## Written exercise
Copy the stretch of data from the line containing "I will point(1020,97)." through the line containing "pyautogui.click(x=210, y=1331)", substituting "Search panel" for "Search pane" and changing nothing else.

## Element lookup records

▼▼▼

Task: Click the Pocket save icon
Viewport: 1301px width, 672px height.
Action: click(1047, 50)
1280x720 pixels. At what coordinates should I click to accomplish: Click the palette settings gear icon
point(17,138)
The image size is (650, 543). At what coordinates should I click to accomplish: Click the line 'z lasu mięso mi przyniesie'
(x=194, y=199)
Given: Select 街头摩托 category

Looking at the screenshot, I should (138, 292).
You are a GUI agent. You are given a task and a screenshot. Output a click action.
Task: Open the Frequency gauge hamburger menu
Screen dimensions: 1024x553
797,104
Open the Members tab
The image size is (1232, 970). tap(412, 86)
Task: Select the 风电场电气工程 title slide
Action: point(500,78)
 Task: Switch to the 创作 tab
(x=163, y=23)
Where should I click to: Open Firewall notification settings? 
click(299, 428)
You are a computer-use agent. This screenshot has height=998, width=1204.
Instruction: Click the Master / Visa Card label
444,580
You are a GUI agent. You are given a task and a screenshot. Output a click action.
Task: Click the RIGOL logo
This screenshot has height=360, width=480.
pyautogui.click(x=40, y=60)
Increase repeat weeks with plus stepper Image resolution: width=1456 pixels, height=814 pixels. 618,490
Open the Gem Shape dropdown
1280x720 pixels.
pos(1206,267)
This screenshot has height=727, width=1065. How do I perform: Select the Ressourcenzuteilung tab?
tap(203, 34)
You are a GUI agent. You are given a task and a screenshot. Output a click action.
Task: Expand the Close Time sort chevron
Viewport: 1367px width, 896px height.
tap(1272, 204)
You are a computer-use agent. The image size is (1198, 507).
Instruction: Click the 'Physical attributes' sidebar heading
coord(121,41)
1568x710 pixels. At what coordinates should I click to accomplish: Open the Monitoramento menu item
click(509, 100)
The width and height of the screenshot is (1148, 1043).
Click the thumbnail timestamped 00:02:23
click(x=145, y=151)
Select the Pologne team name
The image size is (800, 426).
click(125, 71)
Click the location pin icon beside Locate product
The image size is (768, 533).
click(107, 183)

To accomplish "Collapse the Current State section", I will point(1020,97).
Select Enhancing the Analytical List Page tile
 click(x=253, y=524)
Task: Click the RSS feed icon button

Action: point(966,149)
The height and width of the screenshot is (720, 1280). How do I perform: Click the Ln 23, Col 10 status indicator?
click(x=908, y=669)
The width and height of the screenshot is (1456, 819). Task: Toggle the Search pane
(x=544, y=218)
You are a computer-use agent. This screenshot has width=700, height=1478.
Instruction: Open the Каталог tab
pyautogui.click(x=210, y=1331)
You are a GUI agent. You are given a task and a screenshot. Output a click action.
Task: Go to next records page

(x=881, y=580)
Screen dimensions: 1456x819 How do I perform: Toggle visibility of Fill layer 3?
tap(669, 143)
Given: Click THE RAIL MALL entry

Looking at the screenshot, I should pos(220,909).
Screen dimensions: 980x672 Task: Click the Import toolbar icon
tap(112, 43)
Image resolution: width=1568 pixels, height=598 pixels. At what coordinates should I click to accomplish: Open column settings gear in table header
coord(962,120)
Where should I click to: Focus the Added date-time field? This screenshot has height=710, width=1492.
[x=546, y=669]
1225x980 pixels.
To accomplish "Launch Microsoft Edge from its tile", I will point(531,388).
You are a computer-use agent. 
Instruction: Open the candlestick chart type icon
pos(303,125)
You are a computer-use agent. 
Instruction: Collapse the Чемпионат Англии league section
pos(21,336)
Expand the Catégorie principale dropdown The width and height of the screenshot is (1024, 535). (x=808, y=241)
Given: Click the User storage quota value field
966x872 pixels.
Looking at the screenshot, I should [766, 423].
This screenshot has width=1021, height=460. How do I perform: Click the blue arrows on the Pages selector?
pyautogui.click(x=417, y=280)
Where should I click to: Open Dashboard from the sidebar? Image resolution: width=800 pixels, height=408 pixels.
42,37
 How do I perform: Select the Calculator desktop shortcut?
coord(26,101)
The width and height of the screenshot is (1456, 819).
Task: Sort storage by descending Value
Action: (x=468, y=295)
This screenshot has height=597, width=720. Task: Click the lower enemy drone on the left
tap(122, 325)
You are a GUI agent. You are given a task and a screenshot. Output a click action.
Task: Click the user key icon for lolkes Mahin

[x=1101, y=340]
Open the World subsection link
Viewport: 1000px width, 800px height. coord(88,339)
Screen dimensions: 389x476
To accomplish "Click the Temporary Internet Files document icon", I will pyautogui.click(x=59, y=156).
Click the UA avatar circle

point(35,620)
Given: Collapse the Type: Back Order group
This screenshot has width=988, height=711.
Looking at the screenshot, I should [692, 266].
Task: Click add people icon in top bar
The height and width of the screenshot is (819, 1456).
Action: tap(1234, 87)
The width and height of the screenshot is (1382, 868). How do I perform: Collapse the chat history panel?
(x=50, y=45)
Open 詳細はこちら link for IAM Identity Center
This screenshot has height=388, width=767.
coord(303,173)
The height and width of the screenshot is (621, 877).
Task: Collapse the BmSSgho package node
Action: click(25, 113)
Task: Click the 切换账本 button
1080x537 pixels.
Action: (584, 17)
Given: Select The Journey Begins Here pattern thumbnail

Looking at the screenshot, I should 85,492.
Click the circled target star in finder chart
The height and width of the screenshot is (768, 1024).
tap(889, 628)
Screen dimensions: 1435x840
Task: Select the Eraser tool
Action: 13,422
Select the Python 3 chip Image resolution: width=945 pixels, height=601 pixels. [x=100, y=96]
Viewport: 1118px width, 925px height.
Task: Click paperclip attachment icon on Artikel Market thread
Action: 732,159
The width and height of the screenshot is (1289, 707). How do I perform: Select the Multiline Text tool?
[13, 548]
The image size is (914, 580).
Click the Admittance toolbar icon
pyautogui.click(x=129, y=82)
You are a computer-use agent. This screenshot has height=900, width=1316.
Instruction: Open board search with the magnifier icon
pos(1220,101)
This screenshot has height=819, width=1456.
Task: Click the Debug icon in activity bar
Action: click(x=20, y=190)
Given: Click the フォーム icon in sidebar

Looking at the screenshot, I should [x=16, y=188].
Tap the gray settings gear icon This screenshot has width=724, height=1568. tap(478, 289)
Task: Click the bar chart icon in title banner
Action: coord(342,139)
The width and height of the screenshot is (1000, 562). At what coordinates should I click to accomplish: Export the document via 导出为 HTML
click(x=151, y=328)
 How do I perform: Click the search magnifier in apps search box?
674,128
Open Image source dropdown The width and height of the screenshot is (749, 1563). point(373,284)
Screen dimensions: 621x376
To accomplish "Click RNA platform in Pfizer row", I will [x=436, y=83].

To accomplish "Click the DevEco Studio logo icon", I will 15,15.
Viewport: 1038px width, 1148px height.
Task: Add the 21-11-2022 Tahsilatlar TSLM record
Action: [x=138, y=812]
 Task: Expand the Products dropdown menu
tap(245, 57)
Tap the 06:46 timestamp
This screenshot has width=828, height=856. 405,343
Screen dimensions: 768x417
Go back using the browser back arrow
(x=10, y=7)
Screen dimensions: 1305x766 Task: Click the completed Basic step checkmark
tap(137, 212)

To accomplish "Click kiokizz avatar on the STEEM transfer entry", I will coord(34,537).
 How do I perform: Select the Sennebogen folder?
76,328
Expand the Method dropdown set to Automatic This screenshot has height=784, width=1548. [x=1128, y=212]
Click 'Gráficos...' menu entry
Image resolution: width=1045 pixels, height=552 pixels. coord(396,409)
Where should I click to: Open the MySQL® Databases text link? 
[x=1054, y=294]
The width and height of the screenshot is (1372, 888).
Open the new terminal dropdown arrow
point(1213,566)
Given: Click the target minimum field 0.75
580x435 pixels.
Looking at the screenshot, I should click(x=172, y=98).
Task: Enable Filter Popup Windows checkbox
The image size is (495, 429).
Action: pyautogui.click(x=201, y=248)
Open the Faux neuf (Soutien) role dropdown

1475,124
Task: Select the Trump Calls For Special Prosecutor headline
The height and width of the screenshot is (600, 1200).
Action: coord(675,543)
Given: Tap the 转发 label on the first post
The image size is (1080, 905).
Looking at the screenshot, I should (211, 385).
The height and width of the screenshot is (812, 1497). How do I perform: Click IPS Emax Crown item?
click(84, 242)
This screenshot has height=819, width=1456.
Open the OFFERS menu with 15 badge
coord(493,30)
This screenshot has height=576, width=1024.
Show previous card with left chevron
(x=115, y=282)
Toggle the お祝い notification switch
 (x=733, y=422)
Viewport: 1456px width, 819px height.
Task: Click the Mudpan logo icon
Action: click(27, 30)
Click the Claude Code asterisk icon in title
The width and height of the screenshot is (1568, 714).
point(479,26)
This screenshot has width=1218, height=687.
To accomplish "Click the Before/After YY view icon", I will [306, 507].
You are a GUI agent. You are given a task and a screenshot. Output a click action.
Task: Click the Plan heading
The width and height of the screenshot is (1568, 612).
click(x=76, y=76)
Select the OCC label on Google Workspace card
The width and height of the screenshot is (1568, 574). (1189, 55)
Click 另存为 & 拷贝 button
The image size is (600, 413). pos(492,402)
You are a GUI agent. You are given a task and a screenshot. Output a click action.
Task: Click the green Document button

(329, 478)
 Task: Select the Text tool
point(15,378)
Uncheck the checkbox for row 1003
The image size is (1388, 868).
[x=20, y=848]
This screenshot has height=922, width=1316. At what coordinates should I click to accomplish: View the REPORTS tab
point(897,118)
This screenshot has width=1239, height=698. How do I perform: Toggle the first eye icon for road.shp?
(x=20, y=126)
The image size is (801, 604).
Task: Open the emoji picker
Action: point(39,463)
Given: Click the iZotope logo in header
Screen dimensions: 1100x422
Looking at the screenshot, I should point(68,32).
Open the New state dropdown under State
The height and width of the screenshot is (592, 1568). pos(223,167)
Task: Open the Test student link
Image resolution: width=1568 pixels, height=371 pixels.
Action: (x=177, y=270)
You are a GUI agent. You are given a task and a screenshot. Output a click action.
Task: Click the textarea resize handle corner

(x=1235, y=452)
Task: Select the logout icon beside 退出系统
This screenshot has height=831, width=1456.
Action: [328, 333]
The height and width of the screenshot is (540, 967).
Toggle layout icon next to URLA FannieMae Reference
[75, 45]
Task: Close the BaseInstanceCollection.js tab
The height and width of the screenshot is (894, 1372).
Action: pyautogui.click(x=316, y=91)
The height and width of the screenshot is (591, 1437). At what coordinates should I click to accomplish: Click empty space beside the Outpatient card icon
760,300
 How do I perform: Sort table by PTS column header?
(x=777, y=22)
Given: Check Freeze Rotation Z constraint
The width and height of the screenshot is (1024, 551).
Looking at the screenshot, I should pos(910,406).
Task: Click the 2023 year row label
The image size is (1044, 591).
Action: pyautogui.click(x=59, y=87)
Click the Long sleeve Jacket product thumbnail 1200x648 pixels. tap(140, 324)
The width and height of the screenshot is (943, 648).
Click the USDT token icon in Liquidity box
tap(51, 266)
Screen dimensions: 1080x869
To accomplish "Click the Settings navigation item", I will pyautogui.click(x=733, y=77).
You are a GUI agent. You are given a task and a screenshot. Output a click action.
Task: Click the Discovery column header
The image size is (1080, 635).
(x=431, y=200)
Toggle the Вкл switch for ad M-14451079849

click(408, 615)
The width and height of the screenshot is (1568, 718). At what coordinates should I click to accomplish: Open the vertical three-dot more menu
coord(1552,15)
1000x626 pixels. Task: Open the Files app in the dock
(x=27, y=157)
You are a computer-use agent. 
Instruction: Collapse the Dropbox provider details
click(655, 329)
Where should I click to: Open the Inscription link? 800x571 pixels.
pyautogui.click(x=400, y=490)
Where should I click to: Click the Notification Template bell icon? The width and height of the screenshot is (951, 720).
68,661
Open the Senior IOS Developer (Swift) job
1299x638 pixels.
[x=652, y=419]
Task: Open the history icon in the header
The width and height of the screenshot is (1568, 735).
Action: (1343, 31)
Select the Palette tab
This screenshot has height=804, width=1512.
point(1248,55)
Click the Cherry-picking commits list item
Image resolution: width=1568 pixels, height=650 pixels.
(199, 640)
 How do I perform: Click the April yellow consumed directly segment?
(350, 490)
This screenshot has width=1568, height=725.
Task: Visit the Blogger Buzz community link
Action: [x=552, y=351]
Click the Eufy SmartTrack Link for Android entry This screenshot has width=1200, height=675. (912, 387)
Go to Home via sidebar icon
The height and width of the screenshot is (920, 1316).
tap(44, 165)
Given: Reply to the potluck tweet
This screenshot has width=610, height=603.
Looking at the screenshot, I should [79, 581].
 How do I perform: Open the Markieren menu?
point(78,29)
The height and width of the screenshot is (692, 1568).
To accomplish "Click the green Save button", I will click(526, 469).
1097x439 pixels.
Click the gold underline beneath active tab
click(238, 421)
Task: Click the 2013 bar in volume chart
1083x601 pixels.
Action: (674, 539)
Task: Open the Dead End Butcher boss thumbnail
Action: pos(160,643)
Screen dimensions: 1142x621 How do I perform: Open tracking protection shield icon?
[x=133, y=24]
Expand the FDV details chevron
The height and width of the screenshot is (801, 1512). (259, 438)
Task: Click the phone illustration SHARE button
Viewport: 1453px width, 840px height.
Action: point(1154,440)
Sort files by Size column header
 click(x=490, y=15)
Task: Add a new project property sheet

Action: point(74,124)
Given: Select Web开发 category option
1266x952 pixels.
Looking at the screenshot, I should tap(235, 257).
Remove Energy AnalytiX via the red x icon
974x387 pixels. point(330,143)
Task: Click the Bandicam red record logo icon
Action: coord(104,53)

▲▲▲

## Task answer
To accomplish "Collapse the Current State section", I will point(1020,97).
Select Enhancing the Analytical List Page tile
 click(x=253, y=524)
Task: Click the RSS feed icon button

Action: point(966,149)
The height and width of the screenshot is (720, 1280). How do I perform: Click the Ln 23, Col 10 status indicator?
click(x=908, y=669)
The width and height of the screenshot is (1456, 819). Task: Toggle the Search panel
(x=544, y=218)
You are a computer-use agent. This screenshot has width=700, height=1478.
Instruction: Open the Каталог tab
pyautogui.click(x=210, y=1331)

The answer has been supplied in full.